● **Task to complete**: Dropping every picture, set down exactly the lines in the entries below, starting with the line with "Given: Click Reconnect" and going on through the line with "Where should I".

● **Working data**:
☆ ☆ ☆ ☆

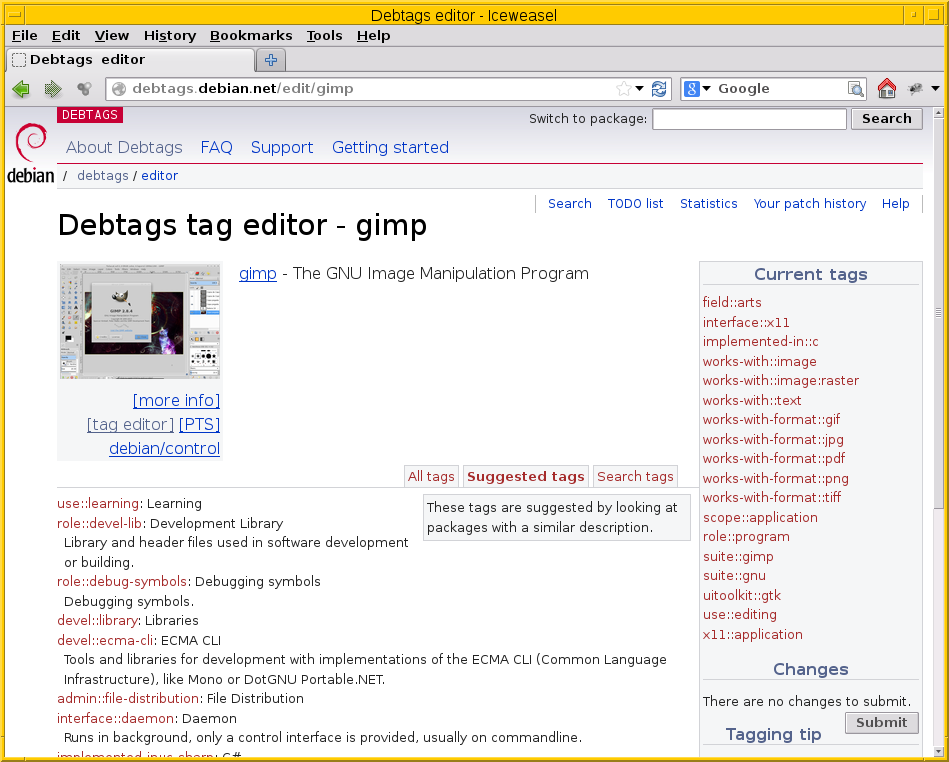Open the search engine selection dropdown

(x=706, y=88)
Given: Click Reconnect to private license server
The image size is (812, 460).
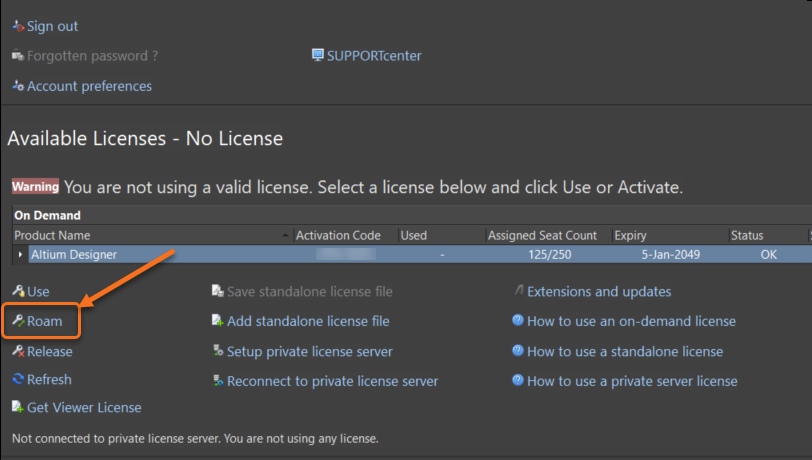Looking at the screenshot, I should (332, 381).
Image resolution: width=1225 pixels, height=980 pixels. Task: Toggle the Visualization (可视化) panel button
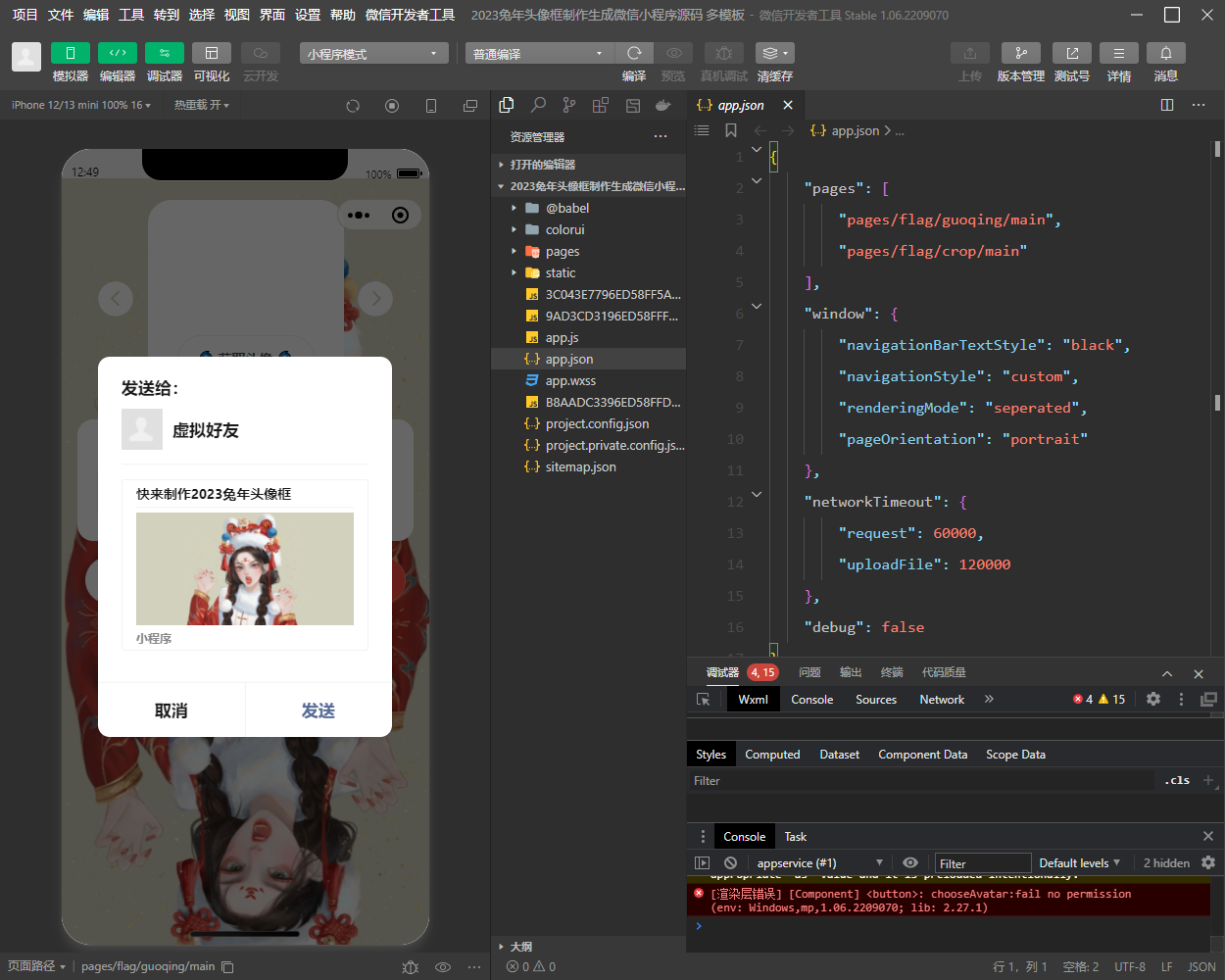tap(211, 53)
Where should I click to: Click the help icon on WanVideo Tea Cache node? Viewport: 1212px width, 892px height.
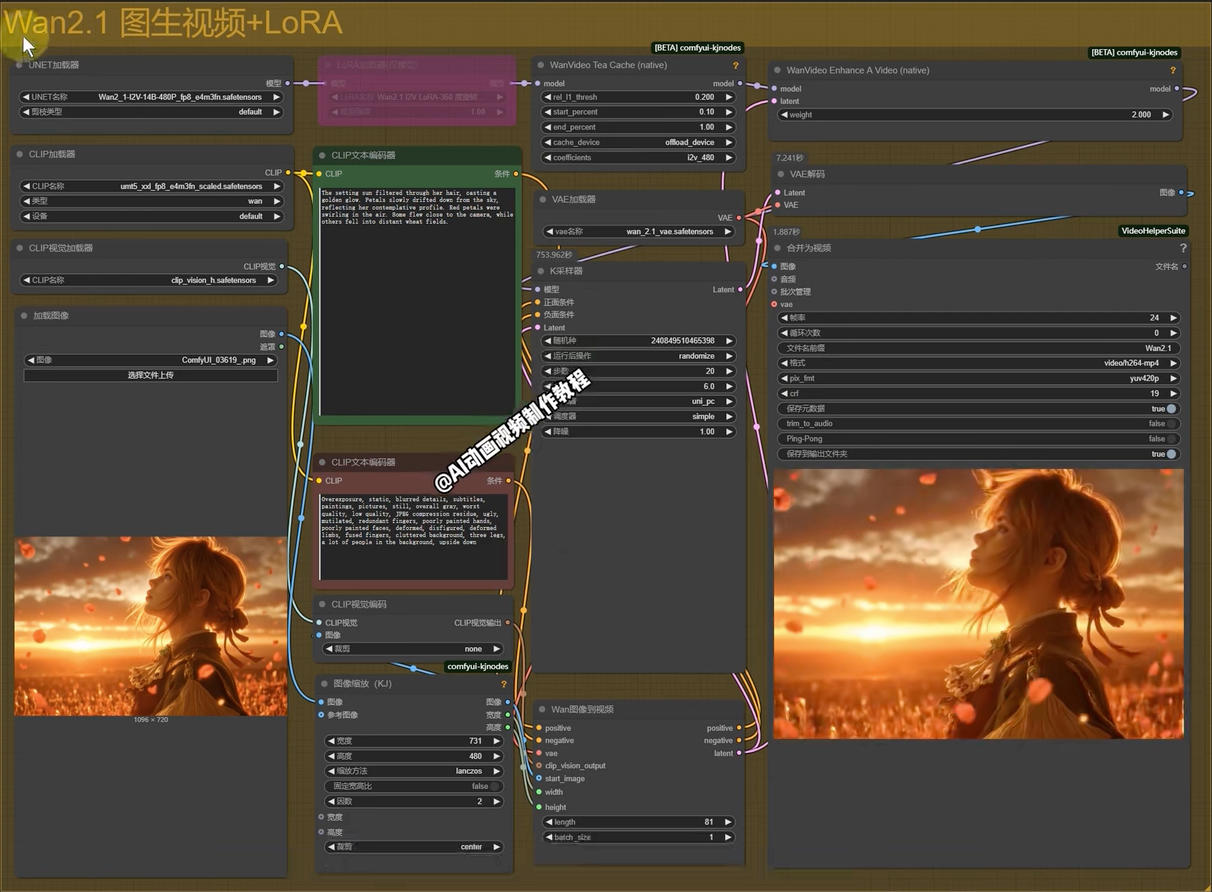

☆ ☆ ☆ ☆

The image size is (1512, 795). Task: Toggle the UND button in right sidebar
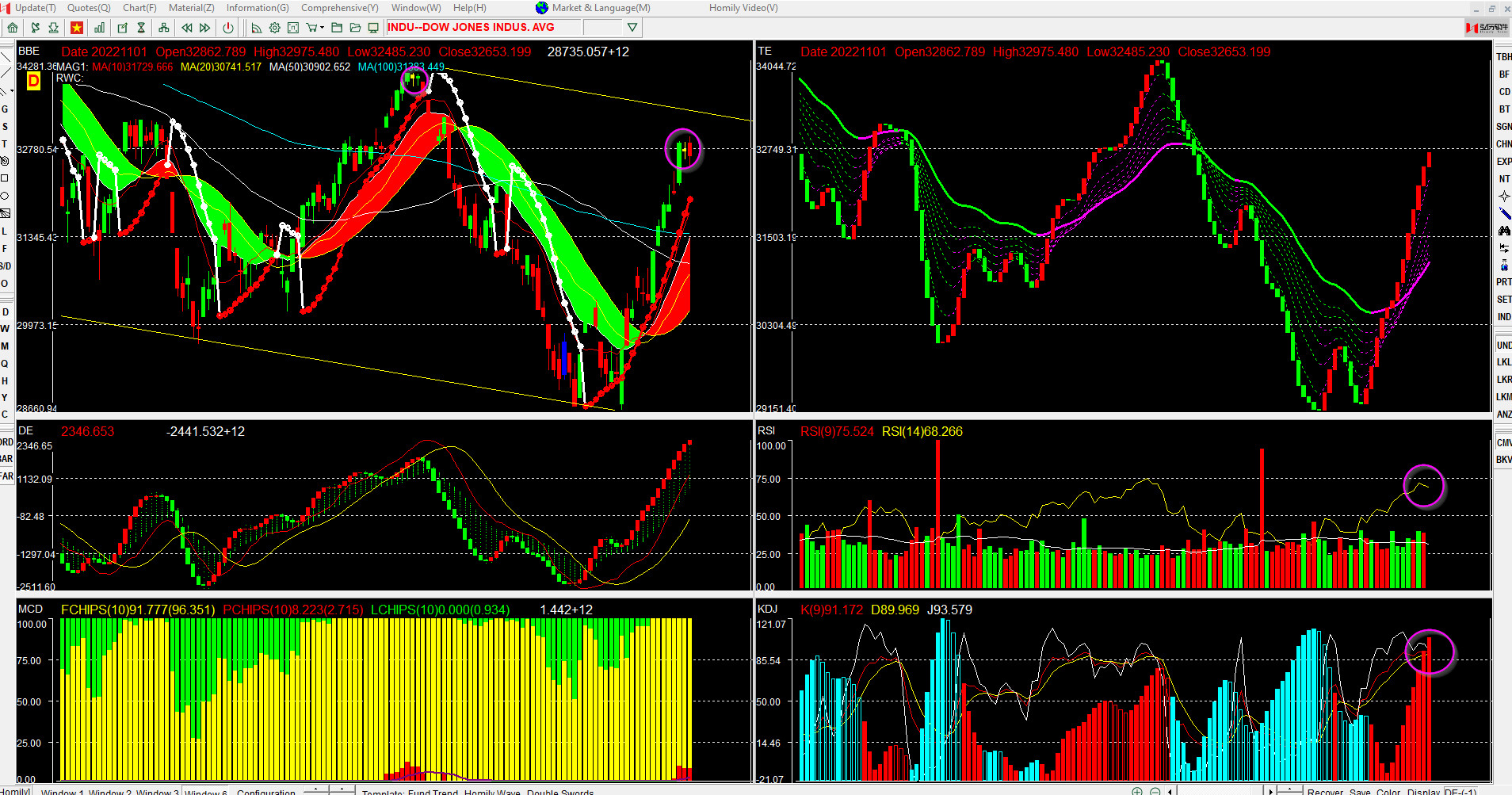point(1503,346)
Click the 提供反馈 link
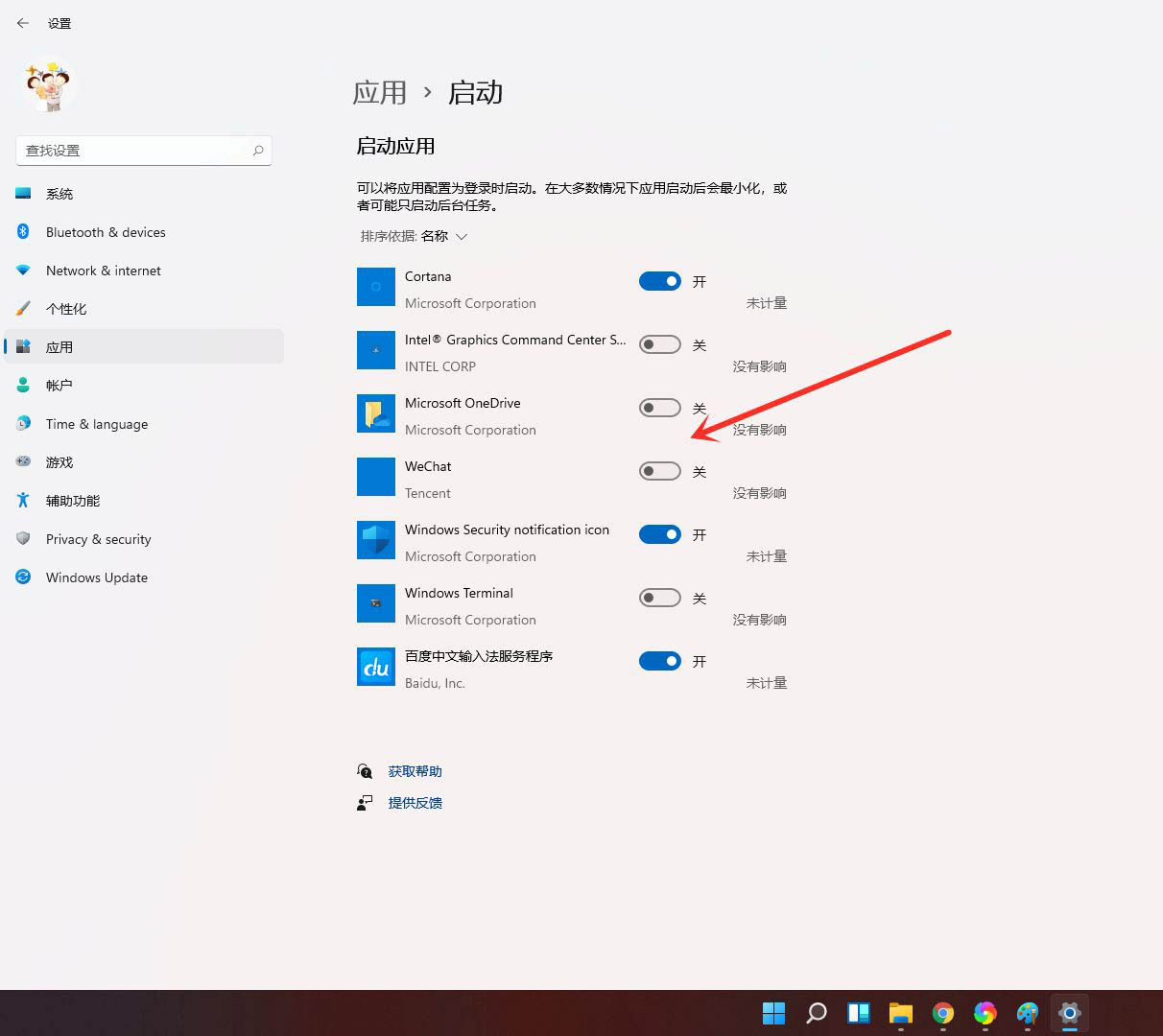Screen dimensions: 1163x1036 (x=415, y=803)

☆ ☆ ☆ ☆

● **Result of the task**:
Given: Click Reconnect to private license server
The image size is (812, 460).
Looking at the screenshot, I should (332, 381).
Image resolution: width=1225 pixels, height=980 pixels. Task: Toggle the Visualization (可视化) panel button
tap(211, 53)
Where should I click to: Click the help icon on WanVideo Tea Cache node? Viewport: 1212px width, 892px height.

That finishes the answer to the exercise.